Pero su llegada a este país le depara una noticia inesperada. A los pocos meses de encontrar un trabajo, Malena se queda embarazada. La nueva criatura es esperada con ilusión y todo el proceso transcurre con normalidad. Por desgracia, su familia colombiana no puede acudir a tan esperado acontecimiento pero ella no se siente sola, tiene el apoyo incondicional de su pareja, que ha sido fundamental este tiempo. Llega el día del parto y de repente, todo empieza a torcerse, algo no va bien en el transcurso del mismo y les explican que ha podido tener consecuencias para el desarrollo de su hijo.  Es entonces cuando el mundo se puso boca abajo.

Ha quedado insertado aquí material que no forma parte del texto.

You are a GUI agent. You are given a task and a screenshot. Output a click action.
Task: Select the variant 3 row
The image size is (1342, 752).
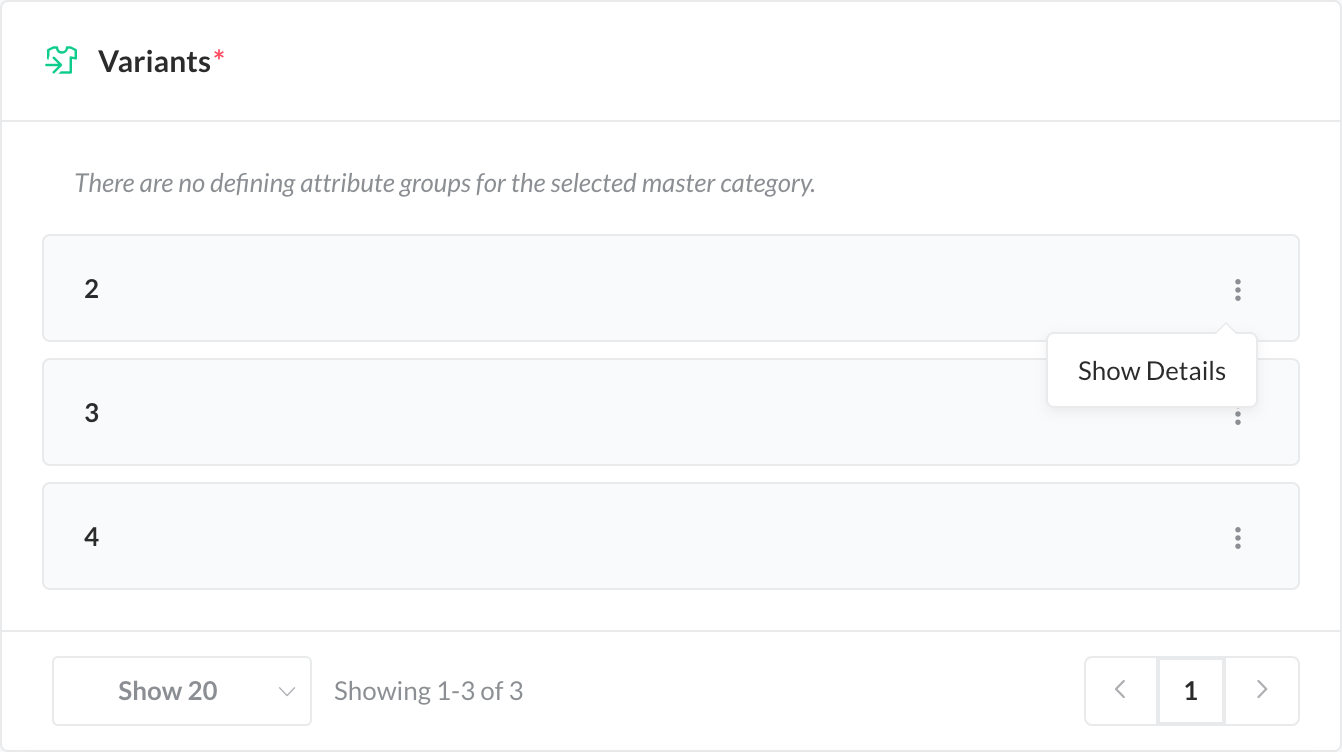click(x=600, y=413)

Mujer en un país extranjero y un pequeño con problemas. El desconcierto y la desolación de los primeros días es total y a Malena le sorprende la falta de reacción de su marido. Desde el centro de salud les aconsejan acudir a una organización especializada, pero él no se siente con fuerzas, y es ella sola la que asiste, por primera vez, a una valoración de su pequeño. Es entonces cuando empieza a recibir información de qué hacer y no hacer para recibir determinadas ayudas. Poco a poco Malena va explicándole a su marido la nueva situación.

Hay que tomar nuevas decisiones y ella es rotunda. Acuerda con su marido dejar de trabajar (el trabajo de él, como casi siempre, es más estable y mejor pagado) y él comienza a concienciarse de que es necesario encontrar más dinero. Pero la realidad más dura es asumir que no podrán volver a su país. Allí no hay recursos para atender a su hijo. Ni tienen las mismas opciones económicas. Malena recuerda el día en que cogió el avión y siente un poco de nostalgia. Pero ahora las cosas han cambiado. Y hay que tener fe. Y salir adelante. Por eso sigue aquí, cada día, aprendiendo a manejar el nuevo rumbo que ha tomado su vida.